Extract:
····················
Around Easter, the question du jour was, "How do we get to heaven, Mommy?  Will we take the car?"

Gosh, I hope not. That's my worst fear.  WORST.

He broke into my thoughts, "Well, how do we die?"

From the rolodex of possible scenarios, I picked the easiest.  "Someday, when you're old, your heart will just stop beating...because it's tired and you've lived a long, happy life."

"Will you die?"  The small words exploded like faulty fireworks sputtering along the driveway.

Lord, give me wisdom to answer this sensitive child.

"Yes.  I'll die someday when I'm old and you're old."

"Will you come back then?"

"No.  When we die, it is forever.  But, I'll be in heaven with Jesus and you will too someday.  Then, we'll be together again."

"Don't die, Moooooommmmmmmyyyyyy," his little voice pleaded.

"Are you scared that I will?"

My heart lay bare in the afternoon sun, writhing in the depths of the unknown...  My fears.  His fears.  They mixed in a way only abstract artists appreciate.
····················
Raw data:

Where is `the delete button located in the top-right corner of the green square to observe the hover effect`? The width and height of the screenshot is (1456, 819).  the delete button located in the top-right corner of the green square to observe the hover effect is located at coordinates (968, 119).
····················
The tasks:
#1 Translate this sentence from the passage about a child's questions on death into Spanish: "When we die, it is forever."
#2 Please continue the passage about a child's questions on death, starting right after its last sentence.
The lines above come from a separate source.

Answer list:
#1 Cuando morimos, es para siempre.

#2
"Yessssss.  If you do then I won't HAVE a mommy."

While two chocolatey eyes searched mine, I wrestled God to gift me with enough time on Earth to raise these two blessed cherubs.  Thoughts of my cousin's two small children -- losing their own mommy at ages seven months and four years -- competed mercilessly.

"I'll always be your mommy," I cooed as he slid into my lap and curled up like his two-year-old self, "and I'll always love you.  Soooo much." 

"OK."

With only a second's pause, he climbed back toward the sandbox and grabbed his favorite plastic digger from the gritty pile of toys.

"Let's build another road, Mommy."

And just like that, the sun reappeared and the project resumed.

But he has me thinking...



Write on,
b










Tuesday, April 2, 2013

SOLS: Frozen yogurt break?

With a tired baby ahead of us in the stroller and a promise tethered behind us, we hobbled into Orange Leaf this afternoon for frozen yogurt.  The idea was thrown out like the first pitch of a baseball game -- the rest of the outing hung on its fruition. We'd been to Carter's, and Nordstrom Rack, and now this, our final stop.  The treat would be a soothing salve...

Except, Grant voiced atypical objection as we entered the cheery storefront.  I thought he was just hot in his fleece-lined pumpkin seat.  I can fix that once we sit down...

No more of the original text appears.